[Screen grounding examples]
——
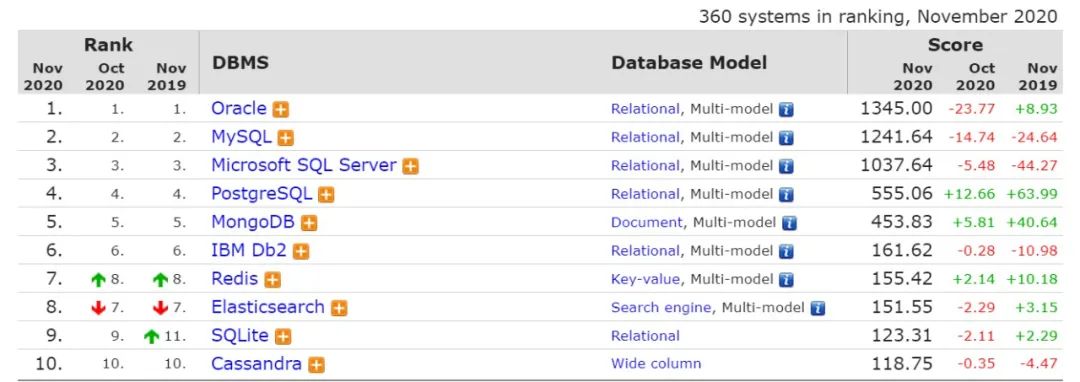Click the orange plus icon beside Oracle
The image size is (1080, 382).
pyautogui.click(x=280, y=109)
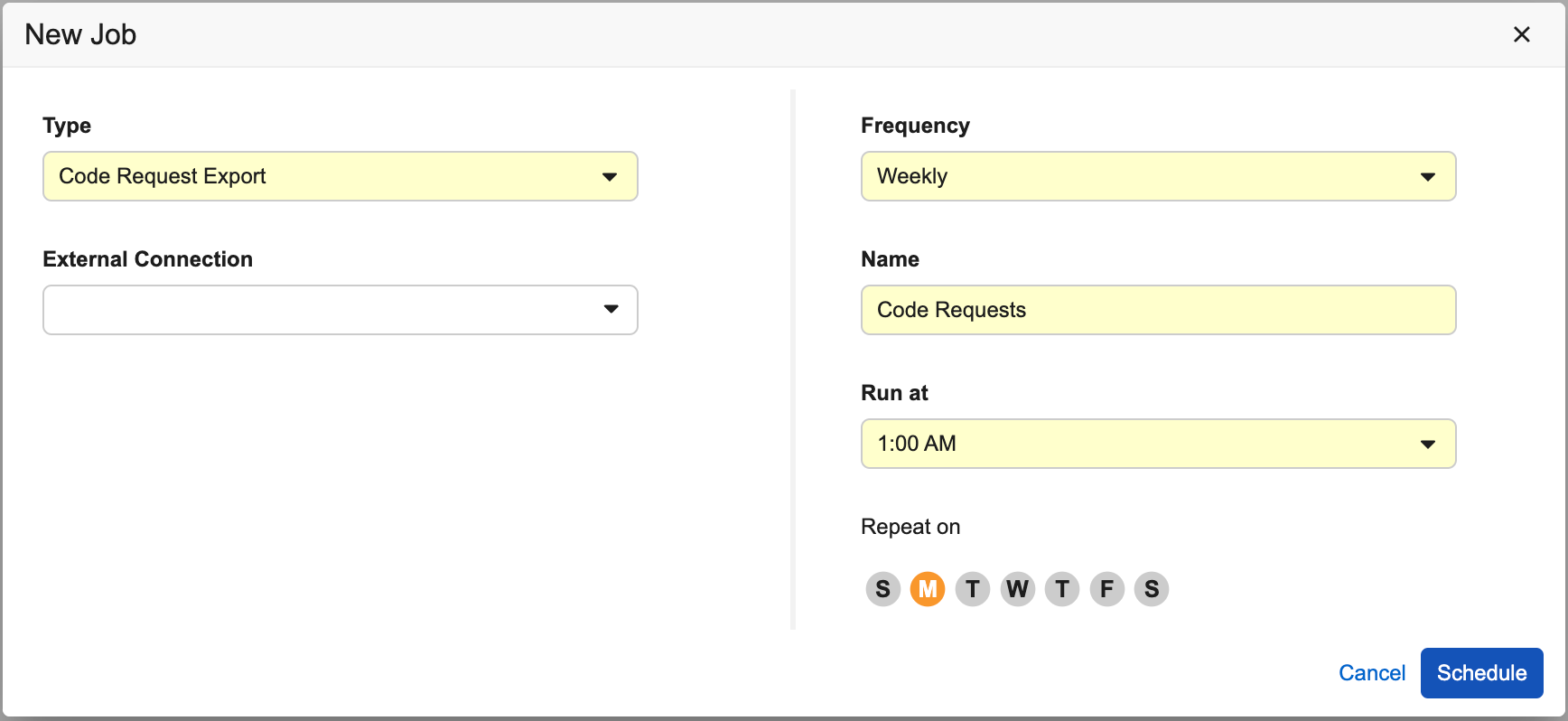Click the Cancel link
1568x721 pixels.
click(1371, 673)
——
**Task prompt**
Retype all of the material above word for word, leaving out the pictures.

**Solution to the problem**
Click the orange plus icon beside Oracle
The image size is (1080, 382).
pyautogui.click(x=280, y=109)
Click the Cancel link
1568x721 pixels.
click(1371, 673)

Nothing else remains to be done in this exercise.